Reinforcing Stream Aligned Teams

Supplementing stream aligned teams while sidestepping classic engineering management blunders.

Recently a colleague, James, told me about a scheme his employer is currently implementing. Stream aligned teams are on schedule, but don't have enough capacity to deliver new features the business wants and need support to meet the organization's needs, but they don't anticipate needing the support long term.

They decided that they are going to implement floating supporting teams that will come in, build the product/feature that the business needs and throw it over the wall to the original stream aligned team to support and maintain.

This is something that's well understood to be a bad move in the history of the software industry. Even with the best intentions you're not going to have knowledge transfer, and the group that wrote the software won't get to see how the choices that they made in the architecture and design process pan out, inhibiting learning, encouraging finger pointing, and eventual rewrites.

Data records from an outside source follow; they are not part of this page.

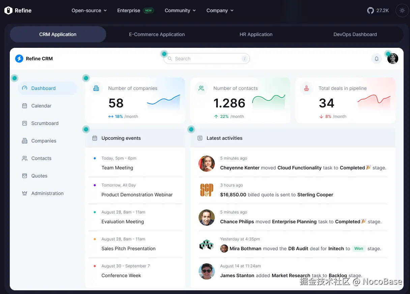
Task: Click the Refine CRM lightning logo
Action: tap(19, 59)
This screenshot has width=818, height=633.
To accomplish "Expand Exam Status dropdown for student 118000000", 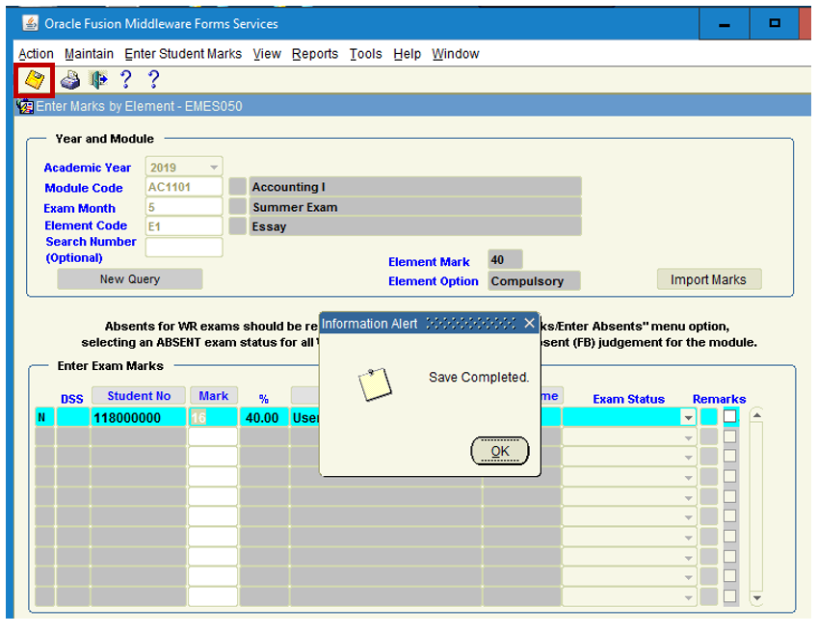I will [x=688, y=418].
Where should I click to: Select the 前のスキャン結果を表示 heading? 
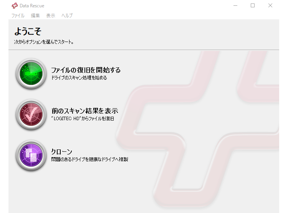pos(84,111)
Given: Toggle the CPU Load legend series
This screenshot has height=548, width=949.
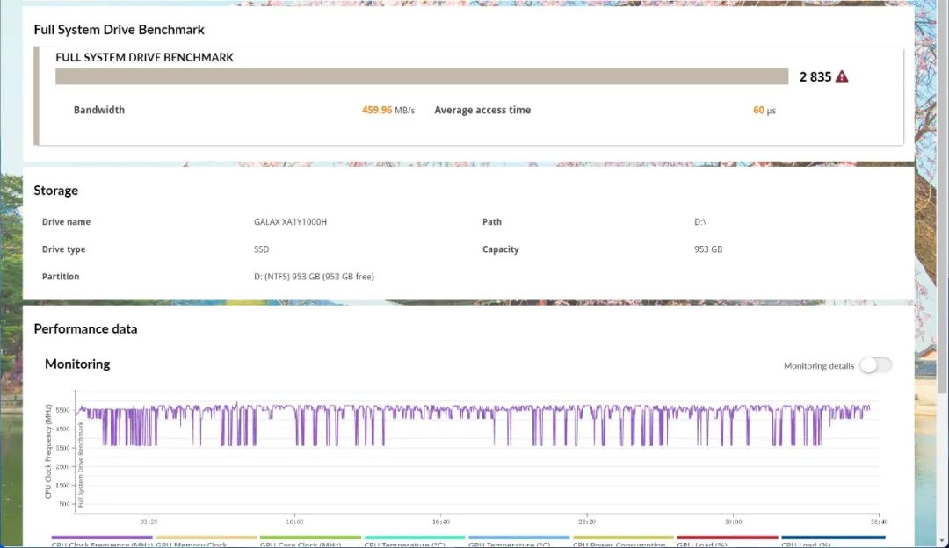Looking at the screenshot, I should coord(832,542).

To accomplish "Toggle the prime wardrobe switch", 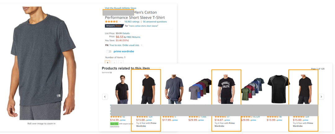I will tap(109, 51).
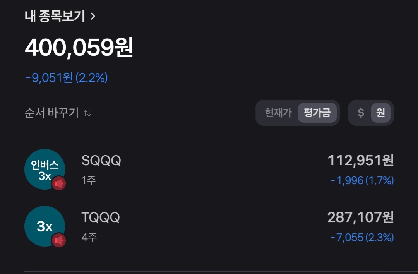
Task: Open the 내 종목보기 heading
Action: pos(55,16)
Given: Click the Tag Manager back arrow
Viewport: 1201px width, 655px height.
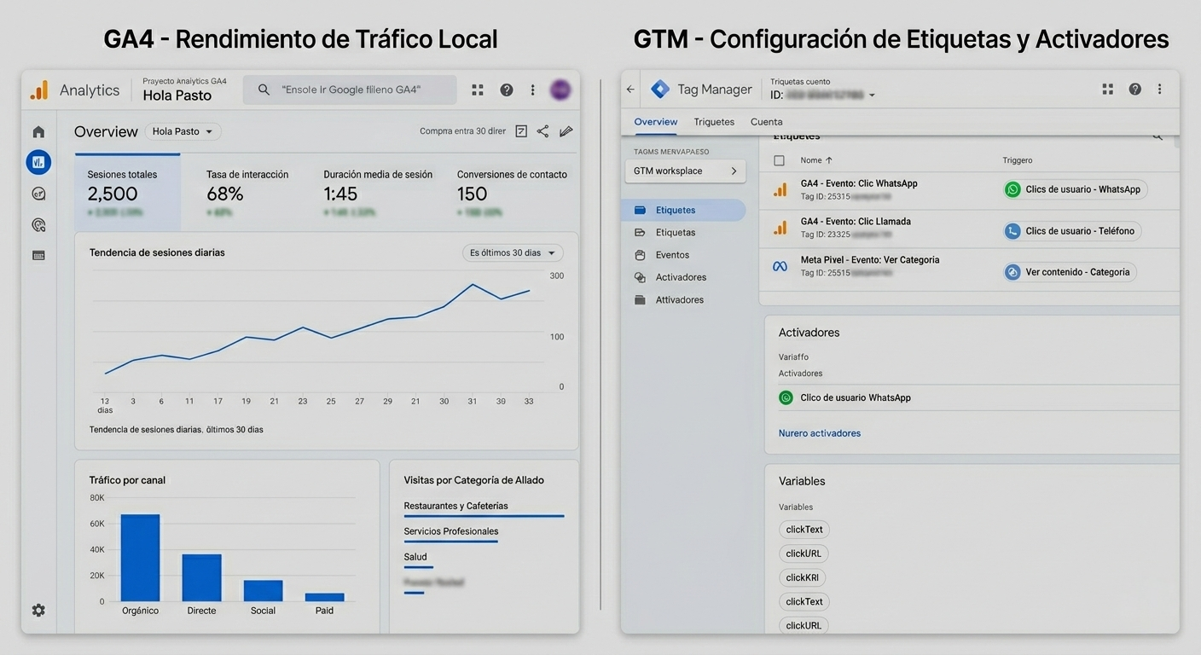Looking at the screenshot, I should 631,89.
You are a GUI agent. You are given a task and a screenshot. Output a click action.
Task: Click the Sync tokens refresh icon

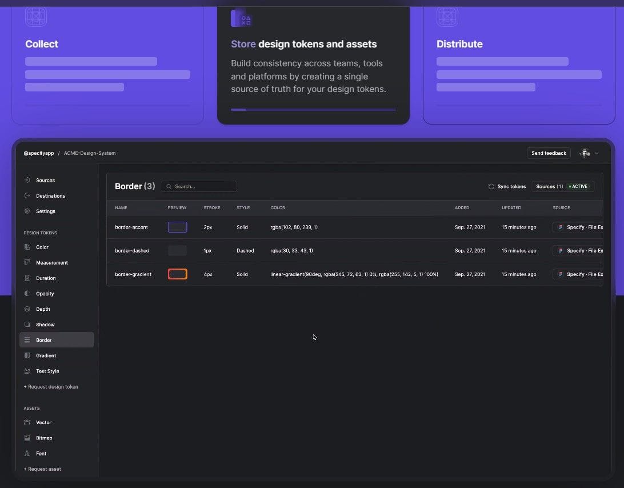[x=491, y=186]
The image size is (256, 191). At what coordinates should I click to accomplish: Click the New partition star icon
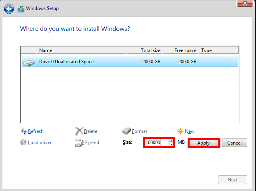(x=180, y=131)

When I heard this I was surprised that a very successful organization would be suggesting such a well known blunder as a solution to their problem. A better way  they could approach this problem is to create a new stream aligned team that owns this new product.

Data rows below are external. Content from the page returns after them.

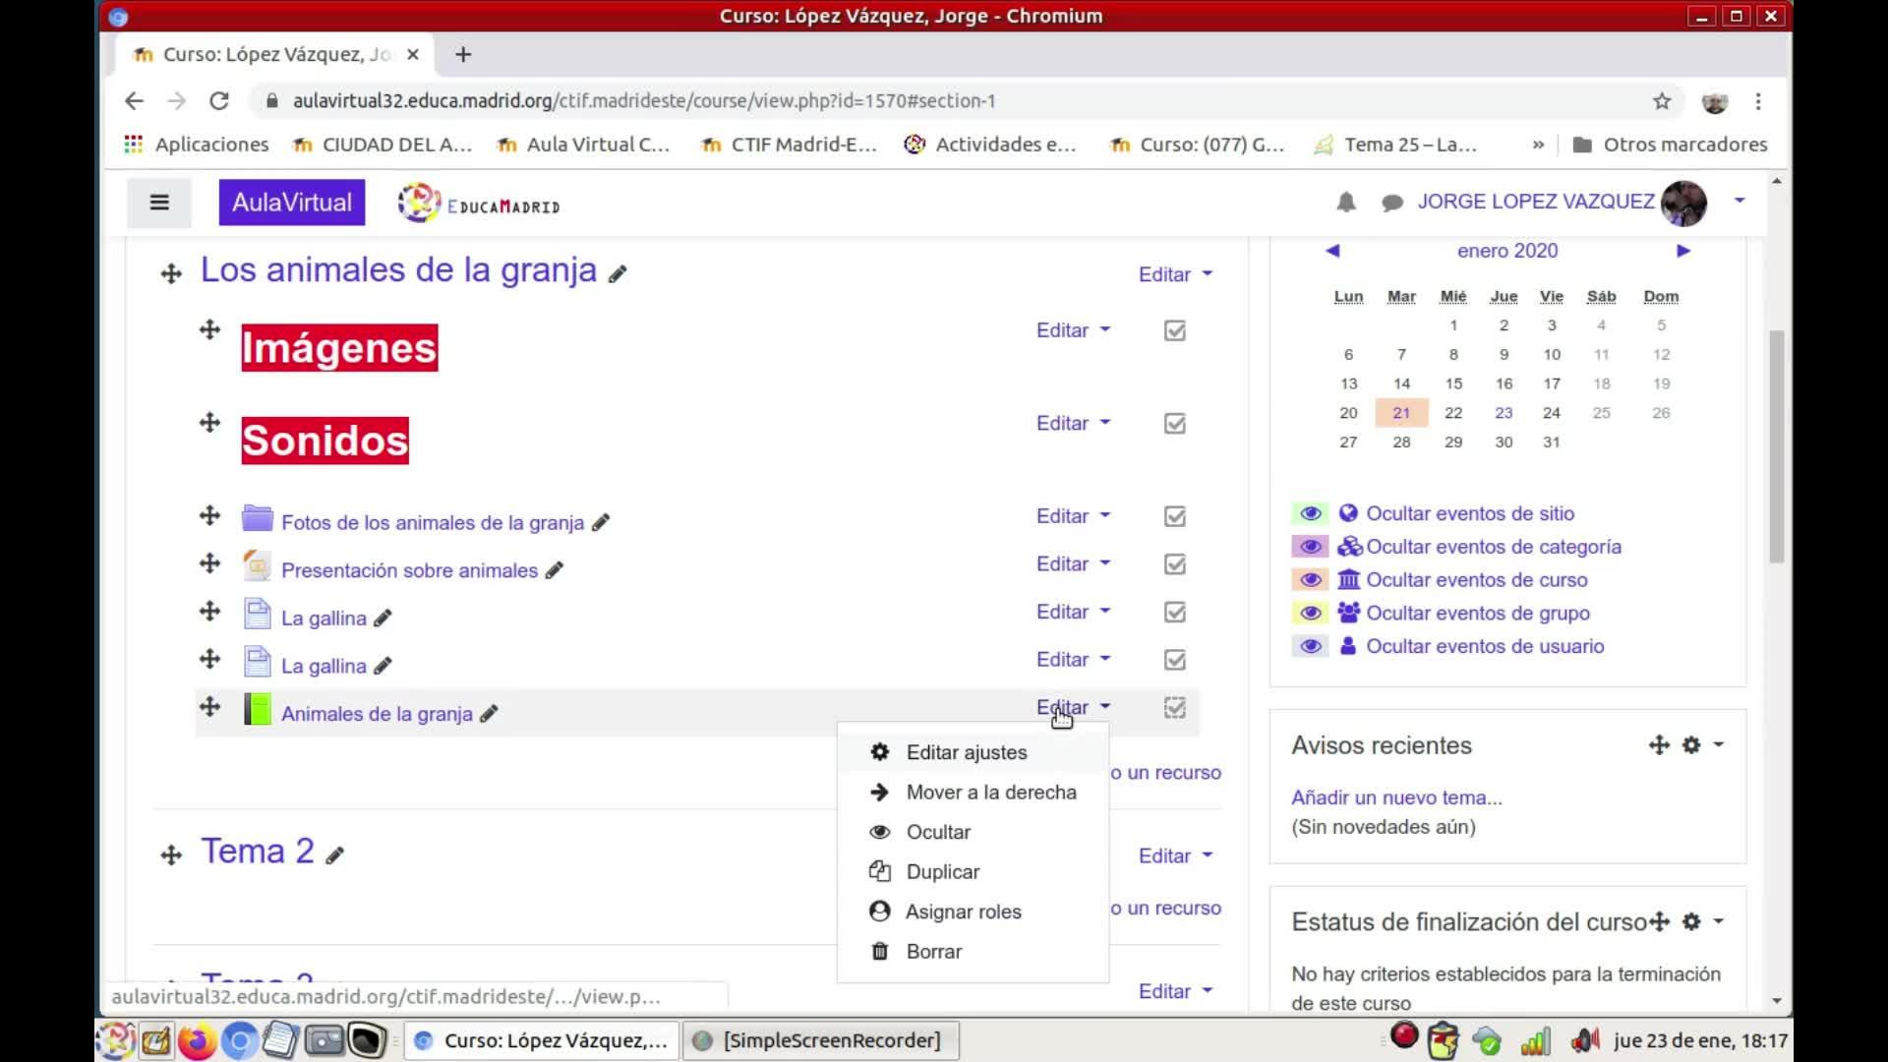Click the notifications bell icon
The image size is (1888, 1062).
coord(1346,203)
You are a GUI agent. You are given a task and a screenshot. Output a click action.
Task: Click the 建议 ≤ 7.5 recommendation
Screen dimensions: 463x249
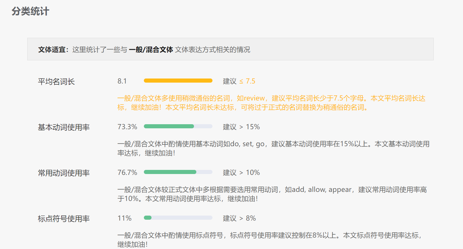click(239, 81)
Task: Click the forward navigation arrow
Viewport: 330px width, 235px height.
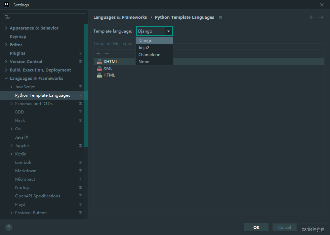Action: [321, 17]
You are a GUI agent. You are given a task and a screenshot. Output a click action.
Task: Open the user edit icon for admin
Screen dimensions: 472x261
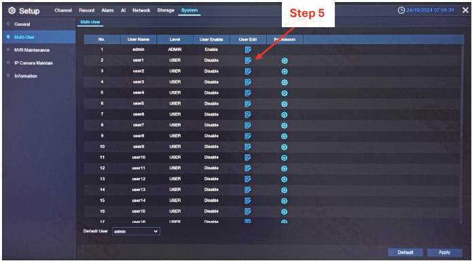[x=248, y=50]
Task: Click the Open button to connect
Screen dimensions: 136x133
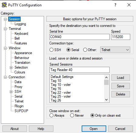Action: point(94,129)
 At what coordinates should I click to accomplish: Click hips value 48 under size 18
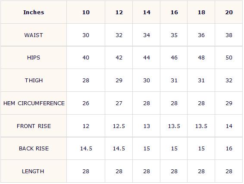(x=201, y=58)
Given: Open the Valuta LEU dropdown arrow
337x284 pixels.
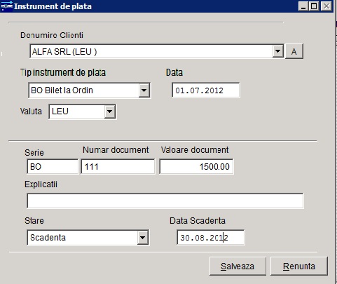Looking at the screenshot, I should [x=110, y=111].
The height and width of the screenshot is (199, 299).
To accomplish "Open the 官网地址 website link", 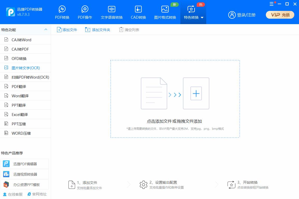I will pos(39,194).
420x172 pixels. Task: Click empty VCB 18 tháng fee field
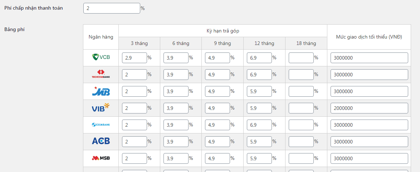tap(301, 58)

Or if they're confident there won't be enough work to justify a new team building and maintaining this product they should split the supporting floater team and the stream aligned team in half. They could then recombine them to work on the core products as scheduled and the new products, while ensuring that knowledge about this new product is transferred. This is ensured because folks that built it will be re-embedded in the stream aligned team at the end of the project, when the floating support team is extracted and brought onto their next project.

This second approach will result in extended timelines comparatively, but a much better maintenance experience if you must proceed without a new stream aligned team.